7-123 遅くなって、ごめんね
「な、何て事だ。」
耶万の大臣だった、タタが叫ぶ。
根の国で調べを受け、やっと放たれた。
妻と娘を見守るため、耶万に戻ってきた。なのに、ここには隠が居ない。いや居るには居るが、少なすぎる。それより何より、妖怪が多すぎる。
額から角を生やした妖怪なんて、根の国でも殆ど見なかった。なのにナゼ。ここは中つ国、人の世。隠の世では無い。
それよりカル、タオ。どこだ、どこに居る。生きているよな、死んでないよな。どんな姿でも、生きていれば。頼む、生きていてくれ。
耶万を出よう、オレも行くよ。幸せに暮らそう。いつまでも見守るよ。だから、だから頼む。
「ヲバエ、ヴバゾウダナ。」
ジュルリ。
「ヒィッ。」
闇に抗えず、壊れた妖怪に囲まれた。逃げられない。
カル、タオ。ごめんよ。隠は何が起きても、隠だから。もう少し待っておくれ。きっと迎えに行く、這っても行くから。必ず戻るよ。
・・・・・・?
恐ろしさに立ち竦むも、痛みを感じない。オカシイと思い、目をウッスラ開く。ポワポワ優しく、暖かい色をした光に包まれていた。
この光、そうだ。根の国へ送られる前に、人に戻された。幼子。あの御力が、残っているのか。
襲ってきた妖怪が、煙のように消えた。シュルシュルと、どこかへ消えた。
ありがとう。ありがとうございます。あなた様は、神様ですね。きっと、そうなのですね。
妻と娘を探し出し、耶万を離れて落ち着いたら、魂を捧げます。ですから、どうか。どうか会わせてください。

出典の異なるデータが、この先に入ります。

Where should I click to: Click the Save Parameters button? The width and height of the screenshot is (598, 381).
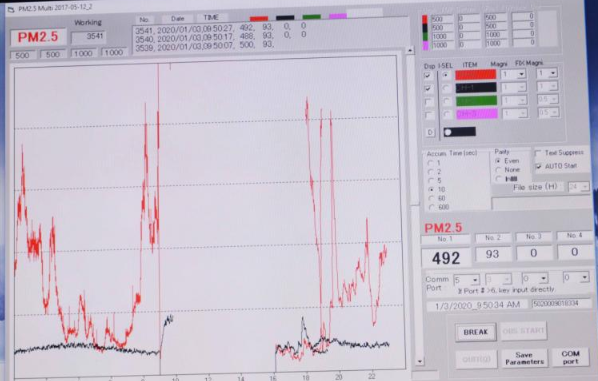point(524,358)
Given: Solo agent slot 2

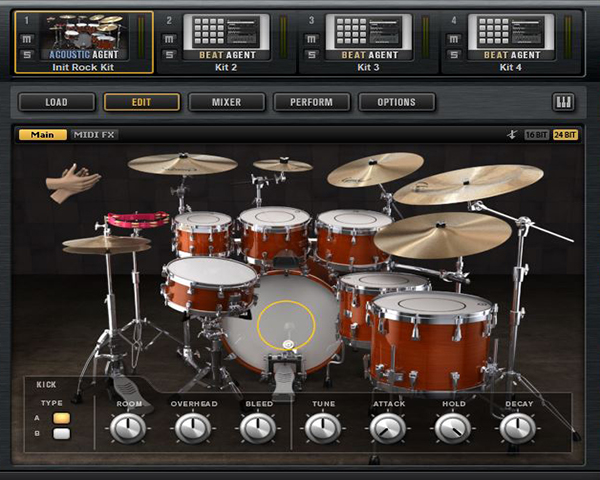Looking at the screenshot, I should point(170,53).
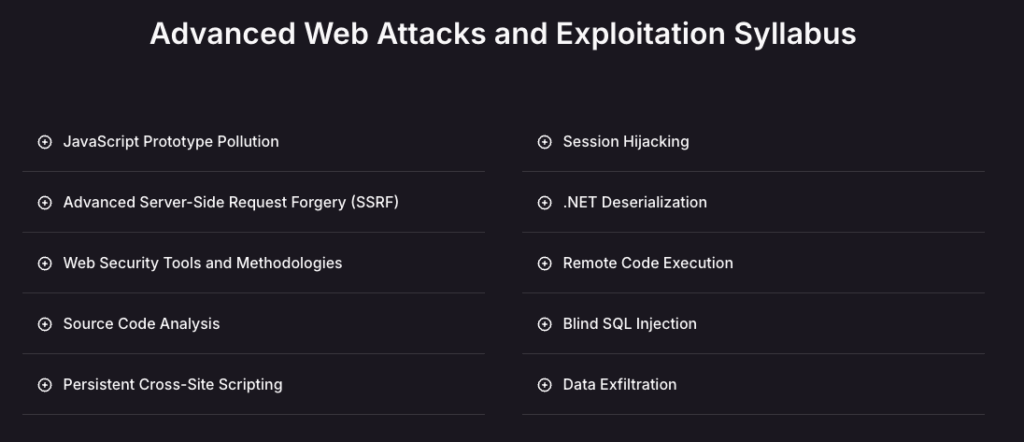
Task: Expand the Data Exfiltration topic
Action: [754, 385]
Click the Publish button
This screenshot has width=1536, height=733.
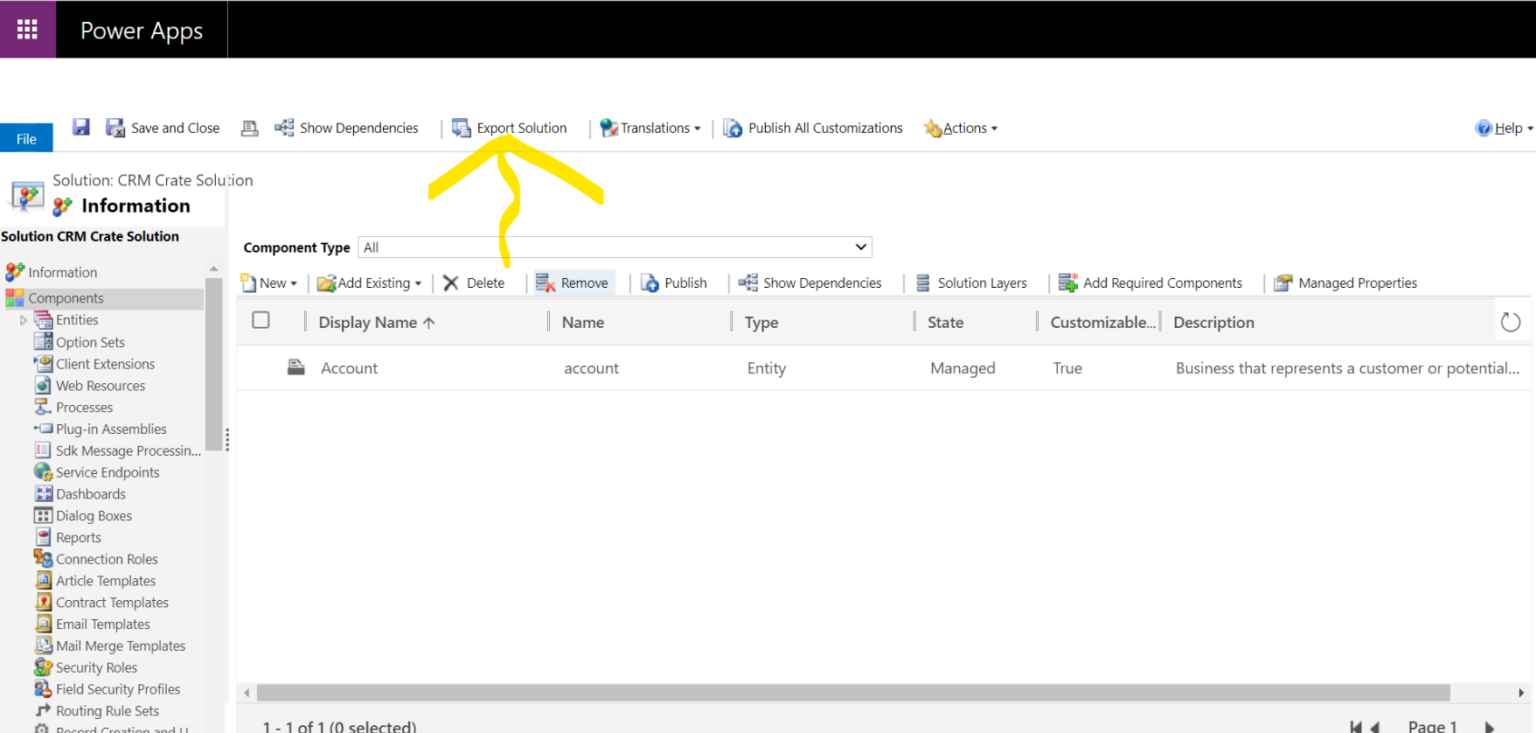678,283
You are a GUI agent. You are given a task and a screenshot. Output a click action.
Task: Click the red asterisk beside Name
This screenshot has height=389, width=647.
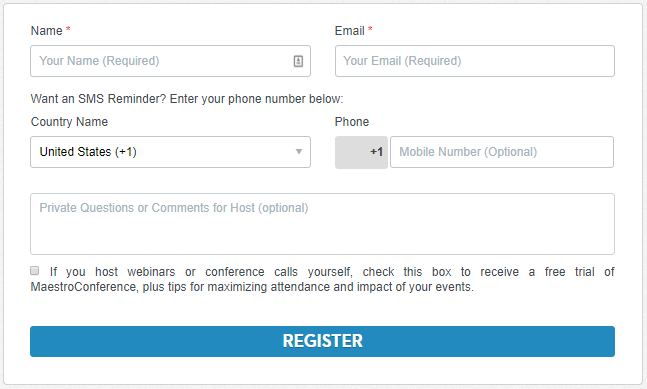pos(68,29)
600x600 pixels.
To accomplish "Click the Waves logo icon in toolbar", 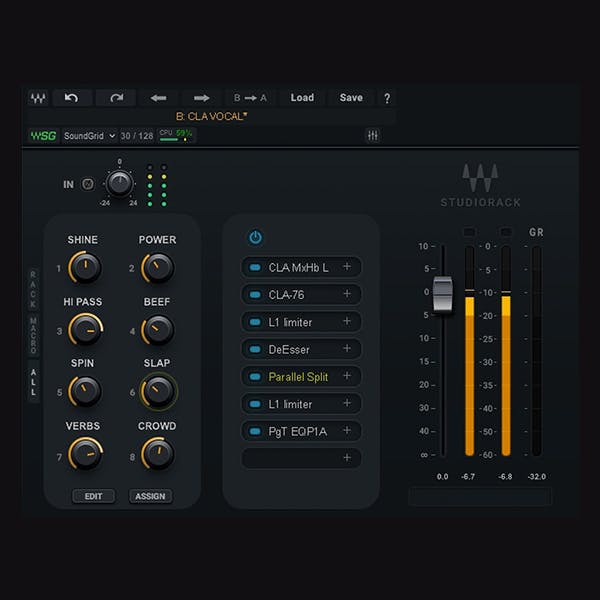I will click(38, 98).
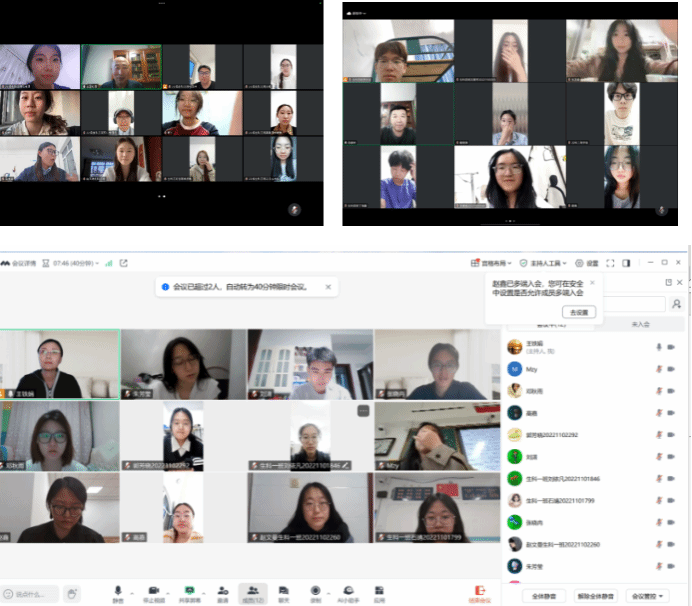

妻はカル、娘はタオ。色白で美しく、優しい目をしています。娘は妻に似て、花のように輝いています。
「ヴゥゥゥゥ。」
・・・・・・まさか。
「ヴゥゥゥゥ。」
・・・・・・この声は。いや、でも。
妖怪では無い、と思う。角が生えていない。隠か? 何だか違う気がする。しかし、これだけは解る。二人とも死んでしまった。
衣が破けて。
酷い扱いを、受けたんだね。手も足も、折れ曲がっている。真っ直ぐ歩けないから、蛇のようにグネグネと。割れた器のように、ボロボロで。
「ヴァァッ。」
「カル、タタだ。迎えに来たよ。」
「ギャァァァ。」
「タオ、父さんだ。迎えに来たよ。」
「ア゛ァァァァ!」
ブンブン頭を振りながら、ズリズリ後退る。
「遅くなって、ごめんね。カル、タオ。」
タタが歩み寄る。しかし二人とも折れた腕を上げ、顔を隠そうと。